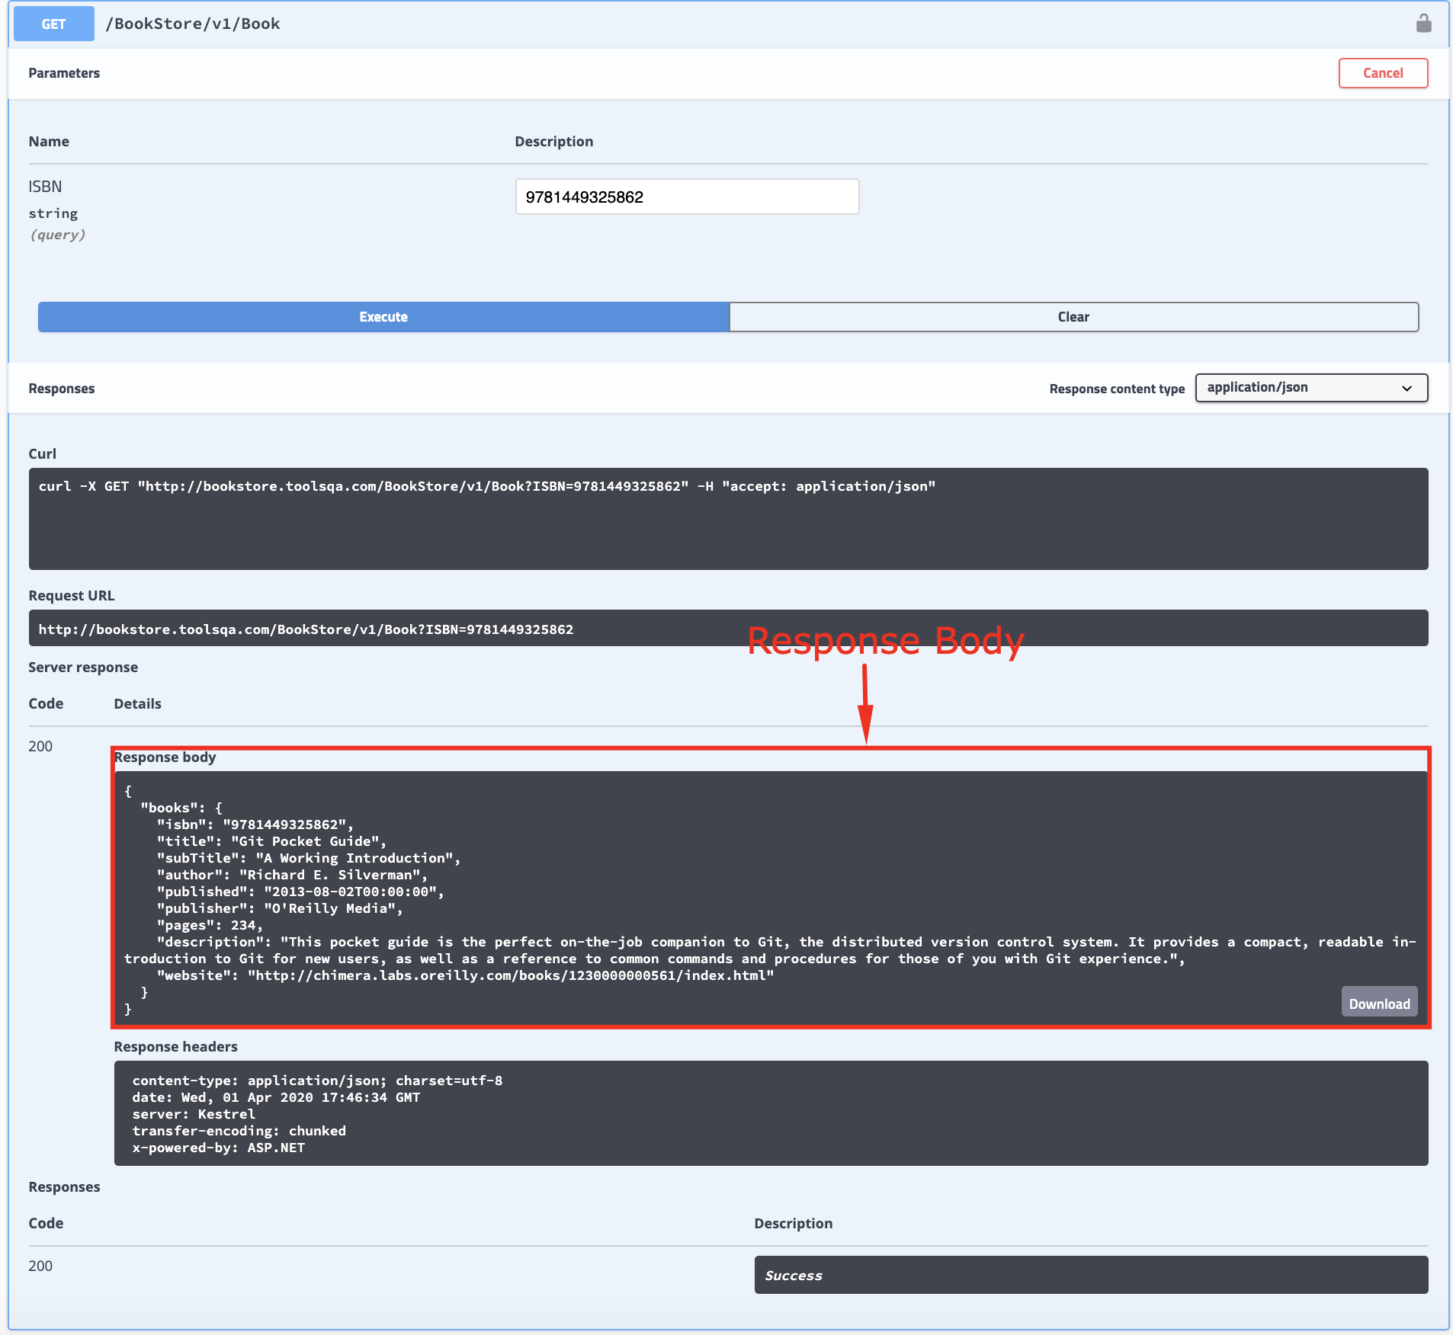Image resolution: width=1453 pixels, height=1335 pixels.
Task: Execute the BookStore request
Action: tap(383, 316)
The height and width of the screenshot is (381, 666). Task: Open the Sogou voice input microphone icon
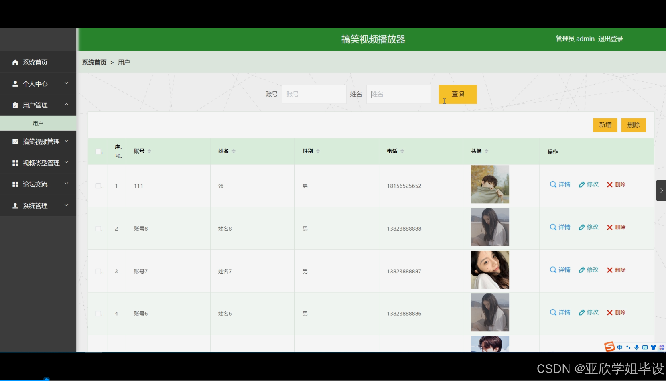[636, 347]
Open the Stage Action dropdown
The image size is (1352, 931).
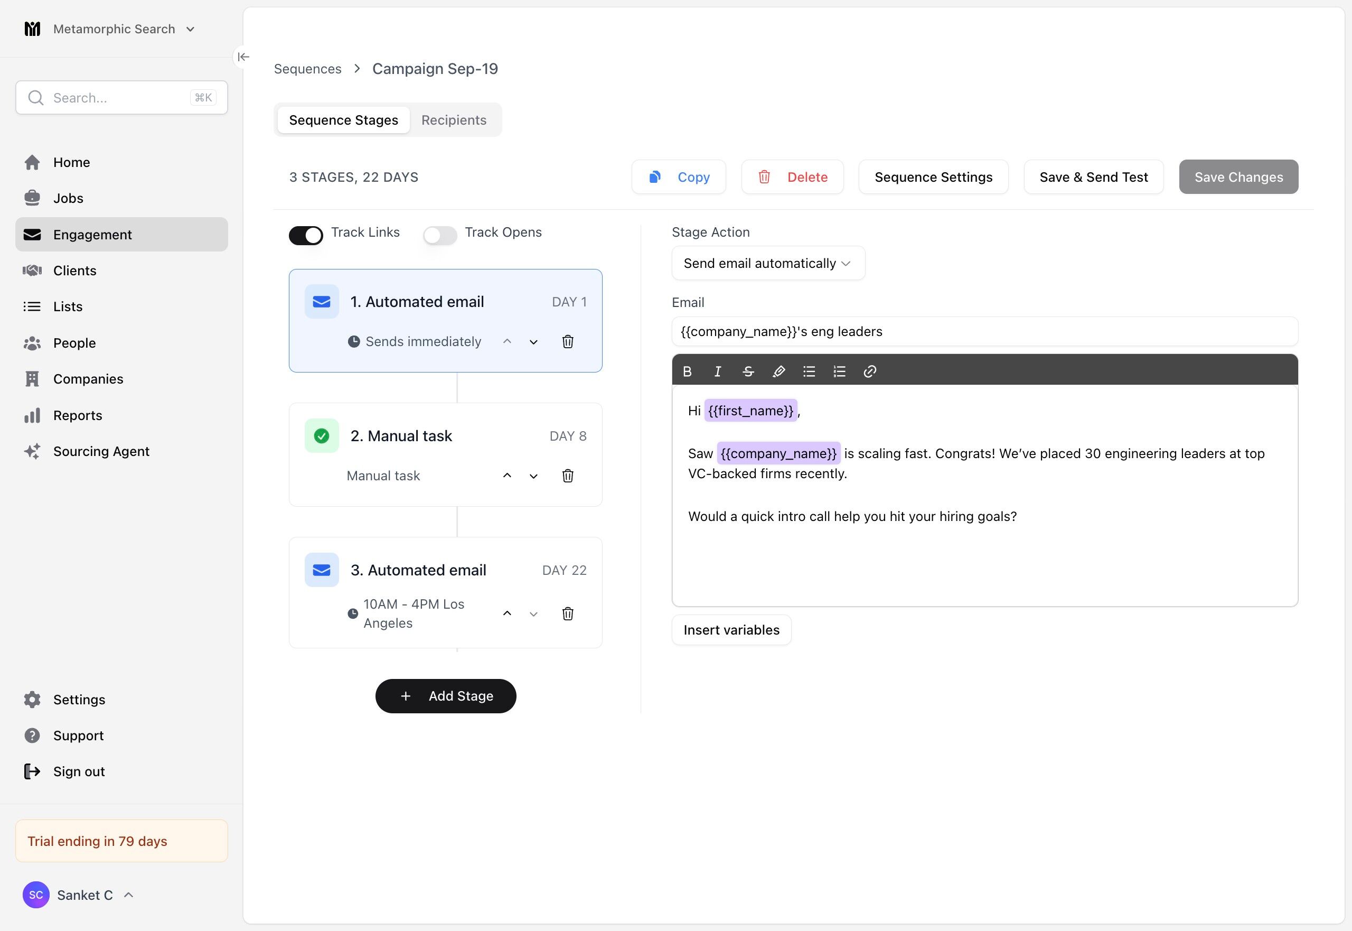[767, 263]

• The problem: The answer must consist solely of the lines from the one with "Open the Stage Action dropdown" through the final line of the data, each reproduced exactly and with pictures omitted.

• Answer for the task:
Open the Stage Action dropdown
The image size is (1352, 931).
[767, 263]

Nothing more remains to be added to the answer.